Dictionaries long have been the go-to source for the meaning of words in statutes when there are questions of ordinary meaning or ambiguity. But dictionaries do not always lead to a clear result. The majority opinion in Muscarello v. United States, 524 U.S. 125 (1998), provides an interesting discussion of the shortcomings of dictionaries and other literature. The Oxford English Dictionary included alternate meanings that would encompass the interpretations of both the majority and the dissent. Other dictionaries were similarly imperfect, as were various sources in the Bible and English literature. That two textualists were on opposite side of the battle provides particular irony.

Since Muscarello, a number of articles in the legal literature have reviewed the many instances when statutory meaning can be particularly elusive and considered applying current-day computer analyses to the task—a study that has come to be known as "corpus linguistics." A concurrence in Wilson v. Safelite Grp., Inc., 2019 U.S. App. LEXIS 20472 (6th Cir. July 10, 2019) (Thapar, J., concurring), suggested "adding this tool to [courts' interpretive] belts."

The Third Circuit took up the challenge in Caesars Entertainment Corp. v. International Union of Operating Engineers, Local 68 Pension Fund, 2019 U.S. App. LEXIS 22991 (Aug. 1, 2019). The issue was whether 1980 amendments to ERISA required a former employer to continue to contribute to a multi-employer union pension plan for "work of the type for which contributions were previously required." In deciding that "previously" meant work that was no longer required, the Court analyzed a computer database of word usage, i.e., a linguistic corpus, to determine the most common synonyms used for "previously," and how often words such as "had" and "been" were co-occurring with previously—thus strengthening the conclusion that "previously" indicated a completed action.

Dueling concurrences in Wilson illustrate that not all judges agree that sua sponte searches by a judge or a law clerk of a current or historical linguistic corpus provides legally useful information. A similar debate occurred in concurring opinions in State v. Rasabout, 2015 UT 72, 356 P.3d 1258, 1262 (Ut. 2015), one of the earliest mentions of the methodology in a reported case, where the majority concluded, "We should … refuse our inclination to contrive of interesting research projects that require expertise in fields in which we have no training." Some may view corpus linguistics as nothing more than textualism gone wild. Others may see it as merely an improvement on Judge Richard Posner's use of Google in United States v. Costello, 666 F.3d 1040 (7th Cir. 2012) (searching for uses of "harbored"), or Justice Alito's word search in LEXIS or Westlaw in Texas Dep't of Community Affairs v. Inclusive Communities Project, Inc., 125 S. Ct. 2507, 2534 (1915) (Alito, J., dissenting) (analyzing the term "because of"). Still others may agree that such analysis may have its uses in the hands of linguistic experts—after all, dictionaries are now compiled and updated by linguists using computer analysis.

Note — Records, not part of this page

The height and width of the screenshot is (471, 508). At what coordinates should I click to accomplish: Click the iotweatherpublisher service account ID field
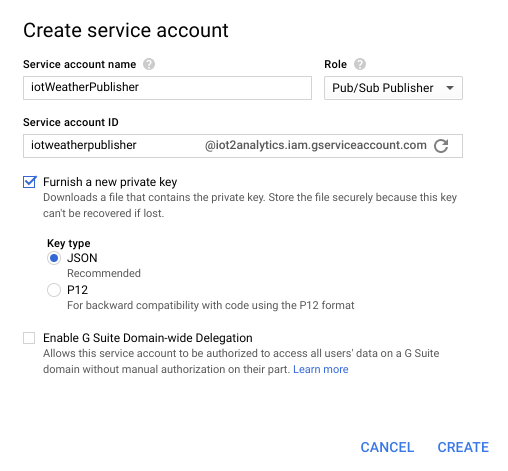113,146
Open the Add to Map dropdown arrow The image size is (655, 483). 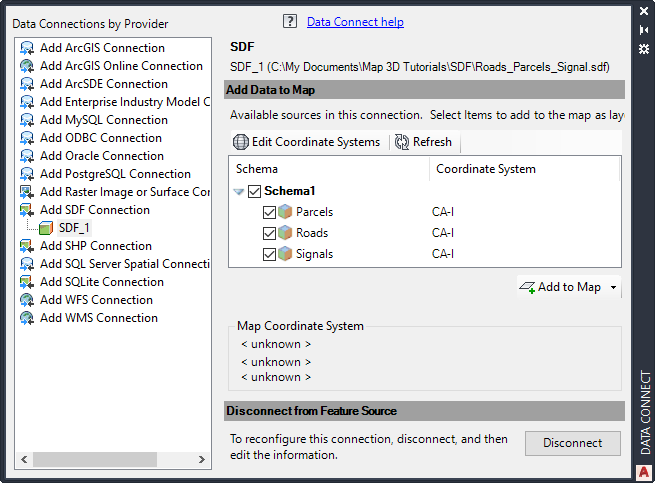click(613, 288)
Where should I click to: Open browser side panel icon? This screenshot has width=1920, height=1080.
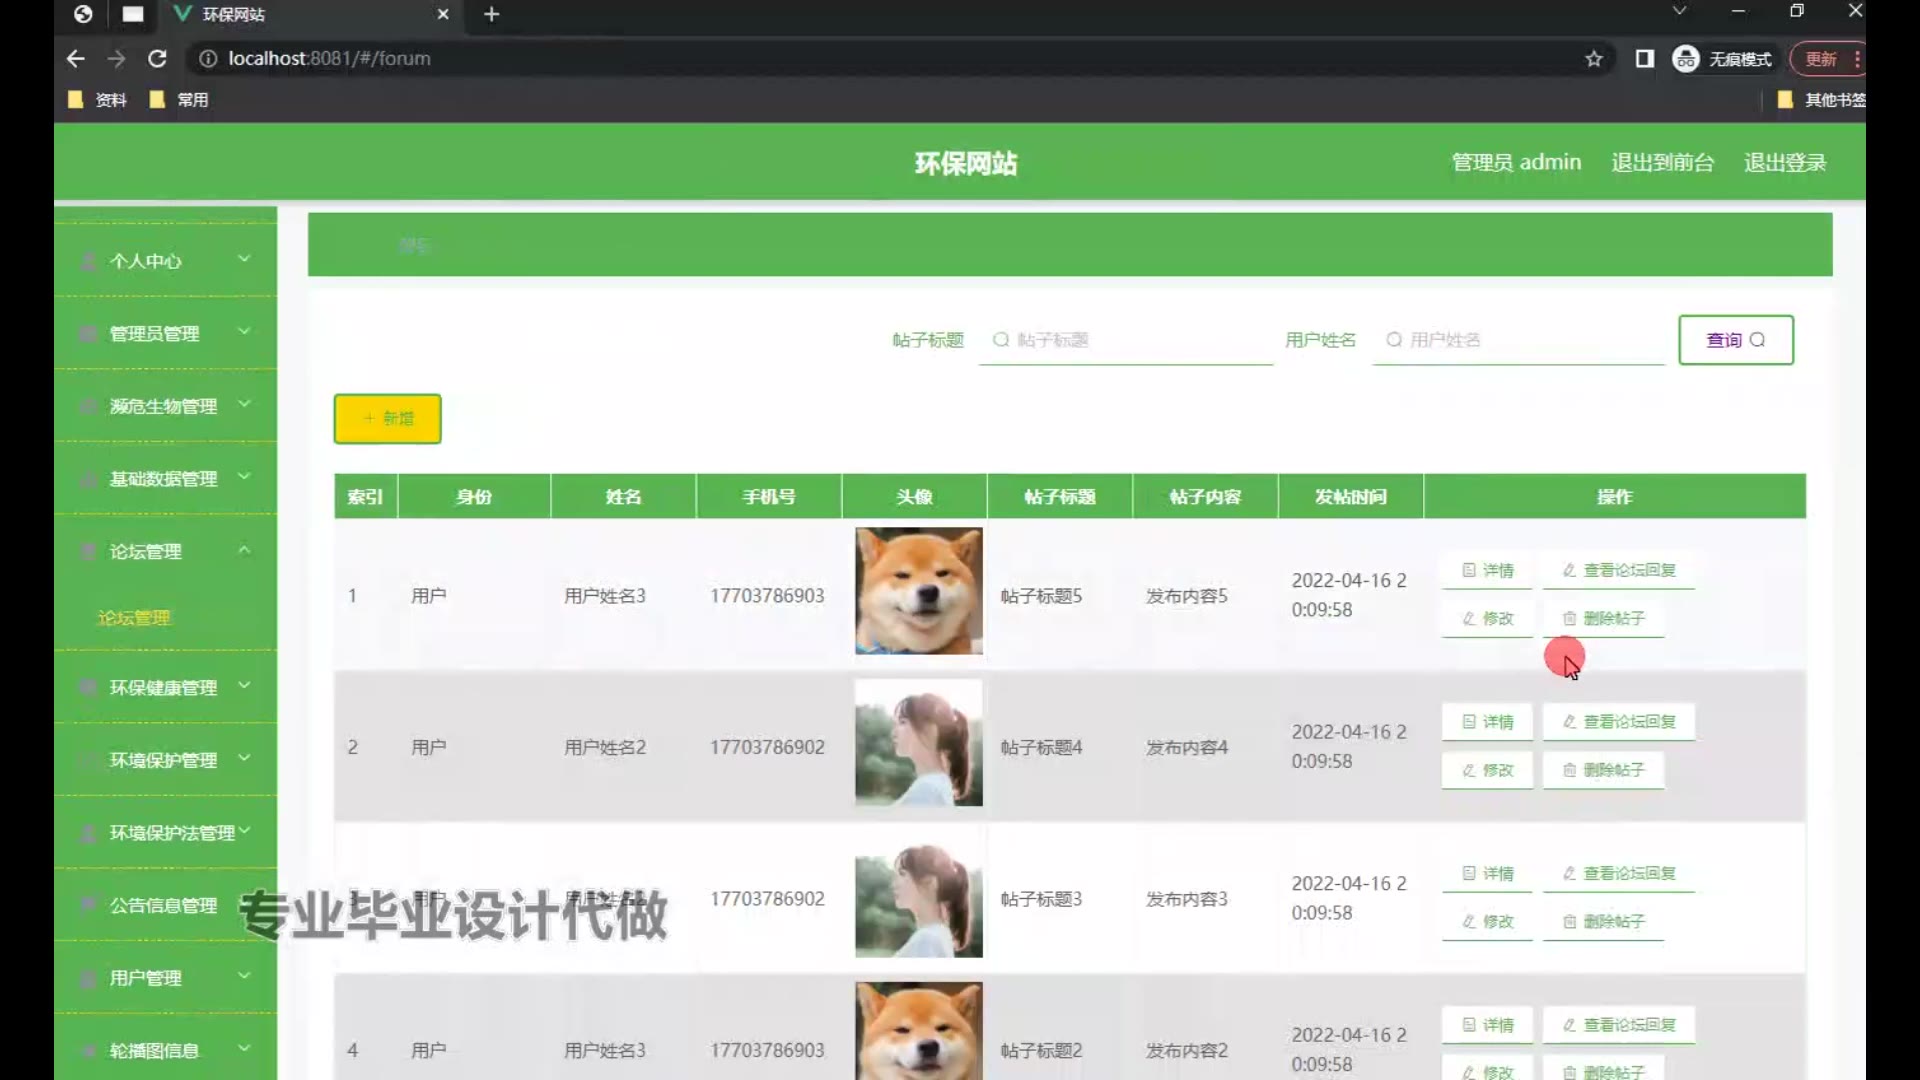(1644, 59)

We urge a more measured and circumspect approach. We should be very cautious about claims made for artificial intelligence, especially in unqualified hands. One day we may have programmed computers to analyze speech and to specify what particular texts mean, but we are far from having AI systems that can analyze speech in that way. Judges and lawyers are not trained linguists, and their intrusion into corpus linguistics may be influenced by any number of human biases or predispositions, especially in the absence of scientific protocols. As noted by the Rasabout majority, corpus linguistics in the untrained hands of a judge may be nothing more than "scientific research that is not subject to scientific review." The prospect of the judges or lawyers wading into the morass of other technical, scientific areas of inquiry to render definitive decisions, unaided by expert opinion, is imprudent; so too here. At the very least, courts should discuss with the parties if its use may be helpful. The best protocol should permit the parties to advance the issue or have the opportunity to comment on amicus or expert submissions. Our generally positive view of corpus linguistics in a prior editorial, "On Language, Lawyers and Judges Don't Have All the Answers," 225 NJLJ No. 12, at 22 (Mar. 25, 2019), was premised on that very assumption that this is an area of expert scientific inquiry, not unassisted judicial opinion, much less bald attorney argument.